Un altro parametro per misurare il tasso di internazionalizzazione del gelato artigianale viene dalle conversioni tra iscrizioni a corsi di specializzazione professionale e nuove aperture commerciali. Le monitora Carpigiani per la sua Gelato University. «Nell’anno accademico 2018/19 – aggiunge Kaori Ito, direttrice della Carpigiani Gelato University – abbiamo registrato 6.000 iscritti ai corsi nei 20 campus nel mondo, di cui 2.500 in quello di Bologna. Di tutti questi, il 12%, cioè circa 300, ha risposto alla nostra survey “Where are you now?” confermando di aver aperto un punto vendita. Per l’anno accademico 2020/21 abbiamo conteggiato gli iscritti ai corsi online proposti sempre dalla sede di Bologna perché il dato aggregato degli altri campus tra chiusure e riaperture legate alla pandemia non è ancora completo. Dei 1.350 iscritti ai corsi online tra il 1° settembre 2020 e il 17 giugno 2021 e quelli dei corsi in presenza ripresi a giugno, notiamo che se UK, USA e Canada rimangono nella top ten, c’è sicuramente un balzo dell’India, della Turchia e della Malesia.

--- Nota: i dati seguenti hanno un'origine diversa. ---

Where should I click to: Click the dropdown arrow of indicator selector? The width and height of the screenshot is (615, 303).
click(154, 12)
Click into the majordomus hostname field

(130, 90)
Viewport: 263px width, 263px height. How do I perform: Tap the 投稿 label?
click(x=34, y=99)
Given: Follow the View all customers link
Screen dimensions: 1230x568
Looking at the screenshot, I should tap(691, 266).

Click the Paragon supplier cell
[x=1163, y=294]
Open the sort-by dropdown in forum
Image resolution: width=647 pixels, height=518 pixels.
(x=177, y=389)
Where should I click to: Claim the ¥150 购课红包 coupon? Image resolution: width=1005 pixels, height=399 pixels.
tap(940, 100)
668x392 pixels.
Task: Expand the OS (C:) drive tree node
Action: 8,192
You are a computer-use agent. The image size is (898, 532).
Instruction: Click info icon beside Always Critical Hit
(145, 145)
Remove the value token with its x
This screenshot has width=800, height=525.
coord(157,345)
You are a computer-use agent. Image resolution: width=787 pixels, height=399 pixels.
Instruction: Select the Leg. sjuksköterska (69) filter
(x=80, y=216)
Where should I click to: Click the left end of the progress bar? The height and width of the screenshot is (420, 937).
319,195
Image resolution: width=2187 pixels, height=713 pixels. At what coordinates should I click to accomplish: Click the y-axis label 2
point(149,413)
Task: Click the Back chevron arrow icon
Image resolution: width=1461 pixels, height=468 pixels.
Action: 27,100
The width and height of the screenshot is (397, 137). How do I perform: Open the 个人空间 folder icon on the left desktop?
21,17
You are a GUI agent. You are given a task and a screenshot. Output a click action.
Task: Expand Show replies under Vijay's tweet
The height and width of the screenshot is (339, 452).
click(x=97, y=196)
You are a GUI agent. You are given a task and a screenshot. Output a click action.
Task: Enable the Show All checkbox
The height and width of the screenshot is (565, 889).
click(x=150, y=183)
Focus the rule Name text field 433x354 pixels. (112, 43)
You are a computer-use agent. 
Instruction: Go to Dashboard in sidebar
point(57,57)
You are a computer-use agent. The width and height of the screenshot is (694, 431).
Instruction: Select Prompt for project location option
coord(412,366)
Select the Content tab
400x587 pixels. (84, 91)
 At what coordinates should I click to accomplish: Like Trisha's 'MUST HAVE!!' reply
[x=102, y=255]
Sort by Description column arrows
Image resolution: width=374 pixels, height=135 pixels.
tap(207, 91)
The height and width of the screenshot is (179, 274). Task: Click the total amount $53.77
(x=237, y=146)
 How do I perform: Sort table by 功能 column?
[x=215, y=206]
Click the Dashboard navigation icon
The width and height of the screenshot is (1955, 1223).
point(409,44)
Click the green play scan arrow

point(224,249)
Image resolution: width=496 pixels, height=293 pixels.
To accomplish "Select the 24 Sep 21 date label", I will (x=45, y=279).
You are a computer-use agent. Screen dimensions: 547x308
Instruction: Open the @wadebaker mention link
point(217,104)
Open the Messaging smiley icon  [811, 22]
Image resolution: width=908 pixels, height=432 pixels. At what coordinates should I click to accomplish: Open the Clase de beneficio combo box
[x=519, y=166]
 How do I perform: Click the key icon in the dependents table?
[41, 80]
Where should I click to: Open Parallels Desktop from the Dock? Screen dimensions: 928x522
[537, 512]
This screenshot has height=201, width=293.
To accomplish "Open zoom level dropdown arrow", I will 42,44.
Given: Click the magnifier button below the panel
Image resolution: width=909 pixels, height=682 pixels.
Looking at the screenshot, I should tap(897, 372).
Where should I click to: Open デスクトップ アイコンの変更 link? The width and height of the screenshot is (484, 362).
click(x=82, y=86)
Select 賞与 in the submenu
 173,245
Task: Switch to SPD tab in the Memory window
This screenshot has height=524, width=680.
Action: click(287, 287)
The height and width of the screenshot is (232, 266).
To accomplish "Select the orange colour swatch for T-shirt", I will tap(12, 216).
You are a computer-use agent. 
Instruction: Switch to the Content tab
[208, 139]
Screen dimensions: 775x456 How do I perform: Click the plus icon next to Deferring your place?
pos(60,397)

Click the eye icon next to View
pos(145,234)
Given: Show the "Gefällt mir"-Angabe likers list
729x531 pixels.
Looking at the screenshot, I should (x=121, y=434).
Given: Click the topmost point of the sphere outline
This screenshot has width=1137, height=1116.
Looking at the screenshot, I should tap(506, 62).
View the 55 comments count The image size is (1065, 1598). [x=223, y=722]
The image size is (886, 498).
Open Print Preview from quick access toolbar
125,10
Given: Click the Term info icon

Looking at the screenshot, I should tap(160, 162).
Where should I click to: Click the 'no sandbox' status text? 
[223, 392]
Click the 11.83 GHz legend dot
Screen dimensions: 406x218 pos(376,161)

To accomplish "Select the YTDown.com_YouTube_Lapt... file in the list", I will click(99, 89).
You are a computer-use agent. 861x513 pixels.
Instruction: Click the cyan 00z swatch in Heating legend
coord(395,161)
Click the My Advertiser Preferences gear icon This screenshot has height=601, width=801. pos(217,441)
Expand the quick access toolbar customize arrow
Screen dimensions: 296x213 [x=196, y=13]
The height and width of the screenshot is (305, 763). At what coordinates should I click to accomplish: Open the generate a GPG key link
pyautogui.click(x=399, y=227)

Le ragioni di questo balzo sono da ricercarsi in costo più accessibile dei corsi online, una grande offerta di corsi in inglese, il superamento della difficoltà di ottenere un visto per entrare in Italia o anche soltanto sostenere le spese di viaggio».

CATENE

«Da un monitoraggio condotto sul network Top International Gelato Chains – dichiara Antonio Verga Falzacappa, fondatore di Sistema Gelato, che accompagna le principali realtà della filiera del gelato artigianale nei processi di capitalizzazione e internazionalizzazione – con oltre 600 punti vendita in 30 nazioni, negli ultimi 18 mesi è emerso un saldo positivo del 6%, pari a 36 unità su scala globale. Se teniamo conto che questi investimenti, tra aperture dirette e affiliazioni, si pianificano con almeno un anno di anticipo, possiamo concludere che se non vi fosse stata la pandemia, la crescita del settore sarebbe stata senz’altro più sostenuta. Da registrare il dinamismo espresso da marchi come l’americana, con solide radici italiane, Gelato Go, e poi le italiane Venchi e La Romana che crescono rispettivamente nel Far East e in Medio Oriente. Infine, il caso della spagnola Borgonesse che conta giusto una decina di punti vendita tra Madrid e l’Andalusia, con una forte impronta manageriale, e che vuol differenziare la propria presenza fuori dai confini nazionali. Sono segnali importanti per il made in Italy perché da una nostra stima, per ogni apertura di un punto vendita all’estero, abbiamo su base decennale un effetto trascinamento di oltre 500 mila euro tra macchinari, vetrine, attrezzature e ingredienti per le nostre filiere».